**REQUIRED WORK:** What is needed here is an exact reprint of every record below.

Collected data entries:
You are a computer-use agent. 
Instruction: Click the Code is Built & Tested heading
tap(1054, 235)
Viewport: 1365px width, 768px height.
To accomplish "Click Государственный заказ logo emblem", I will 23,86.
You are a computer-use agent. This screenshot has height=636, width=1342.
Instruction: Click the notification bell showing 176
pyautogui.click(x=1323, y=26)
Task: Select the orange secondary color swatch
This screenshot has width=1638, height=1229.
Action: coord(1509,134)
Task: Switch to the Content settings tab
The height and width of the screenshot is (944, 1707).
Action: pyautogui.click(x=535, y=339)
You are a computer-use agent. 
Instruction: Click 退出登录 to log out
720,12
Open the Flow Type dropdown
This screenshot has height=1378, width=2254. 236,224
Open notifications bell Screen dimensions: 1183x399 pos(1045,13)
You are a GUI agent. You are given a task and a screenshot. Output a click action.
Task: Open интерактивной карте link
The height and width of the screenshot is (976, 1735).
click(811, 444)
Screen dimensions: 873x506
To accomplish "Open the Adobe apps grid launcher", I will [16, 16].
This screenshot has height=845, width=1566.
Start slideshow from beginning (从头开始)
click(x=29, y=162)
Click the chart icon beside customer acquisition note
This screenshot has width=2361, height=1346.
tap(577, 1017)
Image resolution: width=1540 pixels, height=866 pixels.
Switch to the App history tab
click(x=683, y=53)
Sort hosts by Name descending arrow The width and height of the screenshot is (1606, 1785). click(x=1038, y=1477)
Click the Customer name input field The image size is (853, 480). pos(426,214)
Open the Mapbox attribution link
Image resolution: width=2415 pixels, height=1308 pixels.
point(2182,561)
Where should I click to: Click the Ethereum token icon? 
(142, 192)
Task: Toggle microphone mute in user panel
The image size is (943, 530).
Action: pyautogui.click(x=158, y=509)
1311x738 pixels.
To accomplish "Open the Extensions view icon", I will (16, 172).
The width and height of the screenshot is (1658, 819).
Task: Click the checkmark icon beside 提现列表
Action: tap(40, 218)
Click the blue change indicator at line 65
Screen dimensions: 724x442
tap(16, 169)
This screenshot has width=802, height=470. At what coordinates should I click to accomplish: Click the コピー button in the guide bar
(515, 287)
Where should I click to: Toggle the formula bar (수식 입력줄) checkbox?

**SOLUTION TO THIS EXERCISE:**
You are a computer-use agent. 
Instruction: Click the Code is Built & Tested heading
tap(1054, 235)
Viewport: 1365px width, 768px height.
To accomplish "Click Государственный заказ logo emblem", I will 23,86.
You are a computer-use agent. This screenshot has height=636, width=1342.
Instruction: Click the notification bell showing 176
pyautogui.click(x=1323, y=26)
Task: Select the orange secondary color swatch
This screenshot has width=1638, height=1229.
Action: coord(1509,134)
Task: Switch to the Content settings tab
The height and width of the screenshot is (944, 1707).
Action: pyautogui.click(x=535, y=339)
You are a computer-use agent. 
Instruction: Click 退出登录 to log out
720,12
Open the Flow Type dropdown
This screenshot has height=1378, width=2254. 236,224
Open notifications bell Screen dimensions: 1183x399 pos(1045,13)
You are a GUI agent. You are given a task and a screenshot. Output a click action.
Task: Open интерактивной карте link
The height and width of the screenshot is (976, 1735).
click(811, 444)
Screen dimensions: 873x506
To accomplish "Open the Adobe apps grid launcher", I will [16, 16].
This screenshot has height=845, width=1566.
Start slideshow from beginning (从头开始)
click(x=29, y=162)
Click the chart icon beside customer acquisition note
This screenshot has width=2361, height=1346.
tap(577, 1017)
Image resolution: width=1540 pixels, height=866 pixels.
Switch to the App history tab
click(x=683, y=53)
Sort hosts by Name descending arrow The width and height of the screenshot is (1606, 1785). click(x=1038, y=1477)
Click the Customer name input field The image size is (853, 480). pos(426,214)
Open the Mapbox attribution link
Image resolution: width=2415 pixels, height=1308 pixels.
point(2182,561)
Where should I click to: Click the Ethereum token icon? 
(142, 192)
Task: Toggle microphone mute in user panel
The image size is (943, 530).
Action: pyautogui.click(x=158, y=509)
1311x738 pixels.
To accomplish "Open the Extensions view icon", I will (16, 172).
The width and height of the screenshot is (1658, 819).
Task: Click the checkmark icon beside 提现列表
Action: tap(40, 218)
Click the blue change indicator at line 65
Screen dimensions: 724x442
tap(16, 169)
This screenshot has width=802, height=470. At what coordinates should I click to accomplish: Click the コピー button in the guide bar
(515, 287)
Where should I click to: Toggle the formula bar (수식 입력줄) checkbox?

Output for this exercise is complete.